Chen Meng-Ling, Bao Feng, Zhang Yu-Qiu, Zhao Zhi-Qi
School of Bioscience and Food Engineering, Changshu Institute of Technology, Changshu 215500, China.
Sheng Li Xue Bao. 2012 Aug 25;64(4):365-71.
The previous study indicated that aquaporin 4 (AQP4) deficiency attenuated opioid physical dependence. However, the underlying mechanism remains unknown. In the present study, the effects of AQP4 deficiency on the expression of three factors, protein kinase C (PKC) α, PKCγ and c-Fos in the spinal cord, which are known to be concerned with spinal neuronal sensitization and opiate dependence, were investigated in AQP4 knockout mice using Western blotting analysis. It was observed that AQP4 deficiency reduced the score of naloxone-precipitated abstinent jumping after repeated morphine administration compared with wild-type (P < 0.001). Meanwhile, the protein levels of PKCα and c-Fos in the spinal cord of AQP4 knockout mice were significantly higher than those in the wild-type mice; while the expression of PKCγ was decreased remarkably by AQP4 knockout during the withdrawal (P < 0.01). These data suggest that AQP4 deficiency-attenuated morphine withdrawal responses may be partially attributed to the changes in the spinal expression of PKCα, PKCγ or c-Fos.

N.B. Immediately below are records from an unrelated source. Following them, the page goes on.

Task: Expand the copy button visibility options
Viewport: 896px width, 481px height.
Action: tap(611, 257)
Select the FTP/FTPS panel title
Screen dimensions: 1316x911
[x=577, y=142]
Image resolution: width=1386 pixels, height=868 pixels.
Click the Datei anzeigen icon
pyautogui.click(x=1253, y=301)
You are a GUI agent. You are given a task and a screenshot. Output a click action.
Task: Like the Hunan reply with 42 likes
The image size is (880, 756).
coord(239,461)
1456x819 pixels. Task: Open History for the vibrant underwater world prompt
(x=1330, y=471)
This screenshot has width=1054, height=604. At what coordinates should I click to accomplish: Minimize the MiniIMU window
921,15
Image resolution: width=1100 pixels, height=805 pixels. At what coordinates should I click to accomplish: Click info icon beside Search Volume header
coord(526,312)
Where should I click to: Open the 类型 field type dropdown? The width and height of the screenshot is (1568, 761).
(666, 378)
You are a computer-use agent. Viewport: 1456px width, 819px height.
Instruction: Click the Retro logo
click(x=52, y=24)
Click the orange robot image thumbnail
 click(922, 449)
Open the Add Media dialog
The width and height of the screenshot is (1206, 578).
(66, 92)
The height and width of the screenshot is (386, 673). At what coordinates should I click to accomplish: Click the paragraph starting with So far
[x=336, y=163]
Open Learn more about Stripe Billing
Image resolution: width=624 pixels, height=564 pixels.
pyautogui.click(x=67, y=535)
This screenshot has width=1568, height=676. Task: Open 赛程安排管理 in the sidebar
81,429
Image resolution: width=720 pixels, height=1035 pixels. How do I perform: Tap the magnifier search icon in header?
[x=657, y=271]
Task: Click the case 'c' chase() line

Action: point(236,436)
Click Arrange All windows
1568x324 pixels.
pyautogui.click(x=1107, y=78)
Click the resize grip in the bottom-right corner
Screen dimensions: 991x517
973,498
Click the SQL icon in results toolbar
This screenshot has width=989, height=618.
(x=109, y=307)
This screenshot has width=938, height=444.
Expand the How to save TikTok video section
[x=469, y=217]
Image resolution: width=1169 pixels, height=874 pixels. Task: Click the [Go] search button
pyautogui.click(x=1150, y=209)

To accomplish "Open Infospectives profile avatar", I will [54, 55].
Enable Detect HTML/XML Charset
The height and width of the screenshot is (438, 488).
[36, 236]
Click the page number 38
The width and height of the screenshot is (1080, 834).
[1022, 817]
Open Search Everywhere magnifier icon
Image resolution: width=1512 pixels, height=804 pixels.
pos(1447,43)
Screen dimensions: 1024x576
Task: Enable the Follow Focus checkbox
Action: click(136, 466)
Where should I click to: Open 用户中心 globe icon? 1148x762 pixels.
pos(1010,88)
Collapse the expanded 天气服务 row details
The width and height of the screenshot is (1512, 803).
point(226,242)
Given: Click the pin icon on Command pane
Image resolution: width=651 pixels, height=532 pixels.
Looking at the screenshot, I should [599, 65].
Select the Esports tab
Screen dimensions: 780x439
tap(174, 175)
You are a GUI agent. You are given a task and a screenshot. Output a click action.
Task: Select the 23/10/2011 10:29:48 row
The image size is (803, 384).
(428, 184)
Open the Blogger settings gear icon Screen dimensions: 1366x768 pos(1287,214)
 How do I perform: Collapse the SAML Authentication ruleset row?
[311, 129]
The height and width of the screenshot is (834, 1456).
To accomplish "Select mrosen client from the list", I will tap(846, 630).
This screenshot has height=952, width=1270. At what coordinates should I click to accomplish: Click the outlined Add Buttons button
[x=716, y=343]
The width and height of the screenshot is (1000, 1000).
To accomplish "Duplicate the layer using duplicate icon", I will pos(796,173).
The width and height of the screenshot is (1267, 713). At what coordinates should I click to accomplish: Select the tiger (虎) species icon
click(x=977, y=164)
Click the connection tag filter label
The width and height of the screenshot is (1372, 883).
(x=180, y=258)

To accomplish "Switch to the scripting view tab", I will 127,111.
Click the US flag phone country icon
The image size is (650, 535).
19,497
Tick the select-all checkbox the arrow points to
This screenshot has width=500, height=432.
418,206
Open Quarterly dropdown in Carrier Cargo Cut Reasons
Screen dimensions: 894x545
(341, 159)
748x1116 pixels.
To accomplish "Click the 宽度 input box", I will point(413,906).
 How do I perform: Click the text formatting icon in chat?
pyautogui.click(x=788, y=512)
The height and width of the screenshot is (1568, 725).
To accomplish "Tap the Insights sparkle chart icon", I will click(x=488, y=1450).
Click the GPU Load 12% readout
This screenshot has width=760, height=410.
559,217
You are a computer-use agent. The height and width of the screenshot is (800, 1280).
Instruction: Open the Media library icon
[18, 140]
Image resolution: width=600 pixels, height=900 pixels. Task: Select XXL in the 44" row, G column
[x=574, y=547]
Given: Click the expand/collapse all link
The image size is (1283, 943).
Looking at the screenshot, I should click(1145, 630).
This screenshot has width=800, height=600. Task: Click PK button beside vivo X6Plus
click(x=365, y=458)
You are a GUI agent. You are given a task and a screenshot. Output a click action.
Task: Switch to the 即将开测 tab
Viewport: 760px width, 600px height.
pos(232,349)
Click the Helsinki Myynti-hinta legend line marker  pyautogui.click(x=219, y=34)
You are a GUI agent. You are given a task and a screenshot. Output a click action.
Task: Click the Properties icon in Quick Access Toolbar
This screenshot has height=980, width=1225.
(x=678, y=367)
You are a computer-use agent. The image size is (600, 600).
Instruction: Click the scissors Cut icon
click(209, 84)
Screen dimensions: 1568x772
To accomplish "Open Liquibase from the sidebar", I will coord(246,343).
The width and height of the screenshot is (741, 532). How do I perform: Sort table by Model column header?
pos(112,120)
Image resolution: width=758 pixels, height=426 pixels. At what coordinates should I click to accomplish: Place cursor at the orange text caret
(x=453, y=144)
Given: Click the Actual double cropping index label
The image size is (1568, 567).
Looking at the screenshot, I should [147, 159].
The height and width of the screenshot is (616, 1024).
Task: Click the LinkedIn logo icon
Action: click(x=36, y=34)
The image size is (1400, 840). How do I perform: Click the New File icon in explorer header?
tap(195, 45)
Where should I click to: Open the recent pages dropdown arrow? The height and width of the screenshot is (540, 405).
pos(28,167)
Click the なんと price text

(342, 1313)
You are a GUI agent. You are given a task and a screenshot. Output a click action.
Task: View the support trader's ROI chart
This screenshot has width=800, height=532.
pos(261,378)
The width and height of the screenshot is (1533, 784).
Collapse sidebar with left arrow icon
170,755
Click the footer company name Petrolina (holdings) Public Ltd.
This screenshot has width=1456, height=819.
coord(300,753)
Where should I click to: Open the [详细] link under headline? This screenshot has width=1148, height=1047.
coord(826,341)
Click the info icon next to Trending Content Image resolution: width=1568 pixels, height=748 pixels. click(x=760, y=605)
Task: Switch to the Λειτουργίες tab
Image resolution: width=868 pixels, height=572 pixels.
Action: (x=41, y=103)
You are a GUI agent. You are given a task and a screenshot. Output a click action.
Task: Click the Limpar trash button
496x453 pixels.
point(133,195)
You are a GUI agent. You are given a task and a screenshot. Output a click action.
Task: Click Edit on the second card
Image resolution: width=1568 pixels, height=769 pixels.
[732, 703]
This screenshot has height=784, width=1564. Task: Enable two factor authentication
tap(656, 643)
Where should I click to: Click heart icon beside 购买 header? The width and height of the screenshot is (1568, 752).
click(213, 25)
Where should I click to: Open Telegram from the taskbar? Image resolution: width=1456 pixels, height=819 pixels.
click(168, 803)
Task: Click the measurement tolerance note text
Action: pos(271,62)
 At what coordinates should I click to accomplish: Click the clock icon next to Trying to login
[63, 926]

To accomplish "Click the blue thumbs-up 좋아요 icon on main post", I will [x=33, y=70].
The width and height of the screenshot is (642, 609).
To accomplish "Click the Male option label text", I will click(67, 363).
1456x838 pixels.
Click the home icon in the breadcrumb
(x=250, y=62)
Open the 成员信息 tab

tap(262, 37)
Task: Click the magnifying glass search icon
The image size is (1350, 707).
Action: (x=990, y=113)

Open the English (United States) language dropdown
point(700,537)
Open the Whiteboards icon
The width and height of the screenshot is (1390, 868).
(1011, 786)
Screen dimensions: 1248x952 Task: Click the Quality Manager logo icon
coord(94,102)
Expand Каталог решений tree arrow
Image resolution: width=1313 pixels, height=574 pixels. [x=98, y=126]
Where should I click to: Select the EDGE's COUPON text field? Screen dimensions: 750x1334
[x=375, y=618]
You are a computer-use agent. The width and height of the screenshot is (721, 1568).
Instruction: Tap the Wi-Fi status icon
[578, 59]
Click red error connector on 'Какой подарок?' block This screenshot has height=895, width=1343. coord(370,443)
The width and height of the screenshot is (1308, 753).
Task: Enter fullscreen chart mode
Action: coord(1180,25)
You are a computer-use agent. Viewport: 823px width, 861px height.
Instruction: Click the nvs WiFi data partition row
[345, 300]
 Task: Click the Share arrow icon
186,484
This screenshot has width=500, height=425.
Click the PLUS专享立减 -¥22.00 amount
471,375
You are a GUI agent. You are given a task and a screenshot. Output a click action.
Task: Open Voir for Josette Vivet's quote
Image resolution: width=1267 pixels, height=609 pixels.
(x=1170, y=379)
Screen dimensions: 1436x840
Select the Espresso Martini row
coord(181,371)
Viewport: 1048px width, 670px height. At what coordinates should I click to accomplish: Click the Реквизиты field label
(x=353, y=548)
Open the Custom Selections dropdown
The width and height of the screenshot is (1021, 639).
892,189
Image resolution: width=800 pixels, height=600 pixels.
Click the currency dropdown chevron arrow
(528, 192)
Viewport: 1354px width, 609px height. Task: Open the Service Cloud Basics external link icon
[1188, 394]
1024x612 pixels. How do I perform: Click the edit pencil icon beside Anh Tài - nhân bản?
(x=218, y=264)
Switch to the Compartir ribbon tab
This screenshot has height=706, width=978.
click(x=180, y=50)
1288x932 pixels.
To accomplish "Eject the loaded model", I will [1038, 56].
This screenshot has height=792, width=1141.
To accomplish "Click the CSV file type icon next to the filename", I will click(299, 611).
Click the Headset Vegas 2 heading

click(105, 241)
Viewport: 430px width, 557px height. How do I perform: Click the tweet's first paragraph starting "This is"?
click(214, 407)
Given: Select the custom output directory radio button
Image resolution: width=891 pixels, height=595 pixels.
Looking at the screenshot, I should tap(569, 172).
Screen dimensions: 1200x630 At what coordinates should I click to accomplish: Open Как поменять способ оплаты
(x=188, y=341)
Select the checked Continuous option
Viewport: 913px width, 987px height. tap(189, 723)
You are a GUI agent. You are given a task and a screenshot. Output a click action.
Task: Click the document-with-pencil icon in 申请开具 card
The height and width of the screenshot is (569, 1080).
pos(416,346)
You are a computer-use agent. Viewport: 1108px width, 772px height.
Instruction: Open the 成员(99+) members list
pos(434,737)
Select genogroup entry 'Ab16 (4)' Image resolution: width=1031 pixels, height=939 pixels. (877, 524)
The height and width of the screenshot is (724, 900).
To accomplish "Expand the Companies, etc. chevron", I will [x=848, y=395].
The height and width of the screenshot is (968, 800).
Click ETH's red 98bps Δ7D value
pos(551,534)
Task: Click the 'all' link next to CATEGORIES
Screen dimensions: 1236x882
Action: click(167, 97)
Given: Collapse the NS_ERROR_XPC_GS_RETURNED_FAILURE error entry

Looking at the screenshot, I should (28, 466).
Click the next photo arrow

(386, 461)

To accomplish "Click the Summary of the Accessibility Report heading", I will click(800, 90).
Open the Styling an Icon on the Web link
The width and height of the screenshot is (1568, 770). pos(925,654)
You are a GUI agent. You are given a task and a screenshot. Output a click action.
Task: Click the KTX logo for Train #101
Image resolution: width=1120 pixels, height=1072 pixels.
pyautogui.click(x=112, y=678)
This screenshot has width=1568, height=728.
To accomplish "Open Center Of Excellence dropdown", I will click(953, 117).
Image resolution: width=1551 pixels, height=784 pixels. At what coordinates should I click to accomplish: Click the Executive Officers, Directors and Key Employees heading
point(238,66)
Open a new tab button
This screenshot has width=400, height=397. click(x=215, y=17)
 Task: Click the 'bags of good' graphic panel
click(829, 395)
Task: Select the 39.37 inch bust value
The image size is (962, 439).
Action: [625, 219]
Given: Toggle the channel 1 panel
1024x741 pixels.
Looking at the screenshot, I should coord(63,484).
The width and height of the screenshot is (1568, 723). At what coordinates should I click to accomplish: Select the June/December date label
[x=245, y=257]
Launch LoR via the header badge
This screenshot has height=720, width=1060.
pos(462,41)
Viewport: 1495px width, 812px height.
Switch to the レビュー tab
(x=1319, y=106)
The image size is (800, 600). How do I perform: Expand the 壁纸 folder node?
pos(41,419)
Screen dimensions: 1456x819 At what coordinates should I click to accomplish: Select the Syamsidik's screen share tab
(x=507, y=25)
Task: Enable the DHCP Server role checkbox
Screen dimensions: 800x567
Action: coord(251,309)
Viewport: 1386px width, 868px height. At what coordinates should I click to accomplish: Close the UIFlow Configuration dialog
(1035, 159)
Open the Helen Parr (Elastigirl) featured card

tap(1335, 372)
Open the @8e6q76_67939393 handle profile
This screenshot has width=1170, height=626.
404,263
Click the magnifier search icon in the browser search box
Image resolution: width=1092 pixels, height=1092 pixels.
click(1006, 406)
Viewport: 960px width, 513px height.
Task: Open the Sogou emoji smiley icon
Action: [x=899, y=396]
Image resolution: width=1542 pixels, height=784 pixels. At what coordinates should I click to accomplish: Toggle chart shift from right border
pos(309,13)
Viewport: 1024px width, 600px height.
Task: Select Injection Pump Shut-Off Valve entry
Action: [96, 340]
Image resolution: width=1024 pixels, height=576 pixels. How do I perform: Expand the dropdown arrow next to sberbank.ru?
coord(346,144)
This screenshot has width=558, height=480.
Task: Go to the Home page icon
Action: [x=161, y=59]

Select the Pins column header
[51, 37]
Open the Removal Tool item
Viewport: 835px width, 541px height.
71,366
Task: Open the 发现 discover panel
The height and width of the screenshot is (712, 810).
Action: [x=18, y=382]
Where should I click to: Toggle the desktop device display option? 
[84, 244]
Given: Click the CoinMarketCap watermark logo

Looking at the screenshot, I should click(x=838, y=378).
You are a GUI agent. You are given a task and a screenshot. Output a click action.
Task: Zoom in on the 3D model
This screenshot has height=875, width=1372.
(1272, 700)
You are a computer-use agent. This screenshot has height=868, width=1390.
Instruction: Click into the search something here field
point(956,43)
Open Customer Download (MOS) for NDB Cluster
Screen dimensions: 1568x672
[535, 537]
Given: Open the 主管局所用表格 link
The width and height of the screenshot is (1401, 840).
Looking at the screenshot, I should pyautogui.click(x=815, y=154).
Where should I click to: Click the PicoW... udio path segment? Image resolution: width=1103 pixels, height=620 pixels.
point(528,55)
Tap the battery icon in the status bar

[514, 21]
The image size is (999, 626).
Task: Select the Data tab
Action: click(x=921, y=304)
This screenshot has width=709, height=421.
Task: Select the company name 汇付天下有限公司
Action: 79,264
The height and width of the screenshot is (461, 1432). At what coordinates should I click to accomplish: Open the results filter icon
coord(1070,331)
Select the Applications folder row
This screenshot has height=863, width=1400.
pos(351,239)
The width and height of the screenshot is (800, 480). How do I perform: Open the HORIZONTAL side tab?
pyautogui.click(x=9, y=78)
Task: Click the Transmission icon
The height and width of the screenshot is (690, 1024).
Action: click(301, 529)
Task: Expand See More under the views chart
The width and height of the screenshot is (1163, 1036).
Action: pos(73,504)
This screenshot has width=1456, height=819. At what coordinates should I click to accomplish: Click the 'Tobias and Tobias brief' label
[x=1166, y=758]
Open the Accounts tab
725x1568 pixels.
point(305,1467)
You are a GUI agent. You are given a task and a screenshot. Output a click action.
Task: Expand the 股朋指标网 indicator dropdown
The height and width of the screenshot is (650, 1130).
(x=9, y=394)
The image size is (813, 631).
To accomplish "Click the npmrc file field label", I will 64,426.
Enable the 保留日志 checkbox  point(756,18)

先前的研究表明水通道蛋白4(AQP4)缺乏会减弱阿片类物质身体依赖性。然而,其潜在机制仍不清楚。在本研究中,利用蛋白质印迹分析,在AQP4基因敲除小鼠中研究了AQP4缺乏对脊髓中已知与脊髓神经元致敏和阿片类物质依赖性有关的三种因子,即蛋白激酶C(PKC)α、PKCγ和c-Fos表达的影响。观察到与野生型相比,AQP4缺乏使重复给予吗啡后纳洛酮诱发的戒断跳跃评分降低(P < 0.001)。同时,AQP4基因敲除小鼠脊髓中PKCα和c-Fos的蛋白水平显著高于野生型小鼠;而在戒断期间,AQP4基因敲除使PKCγ的表达显著降低(P < 0.01)。这些数据表明,AQP4缺乏减弱的吗啡戒断反应可能部分归因于PKCα、PKCγ或c-Fos脊髓表达的变化。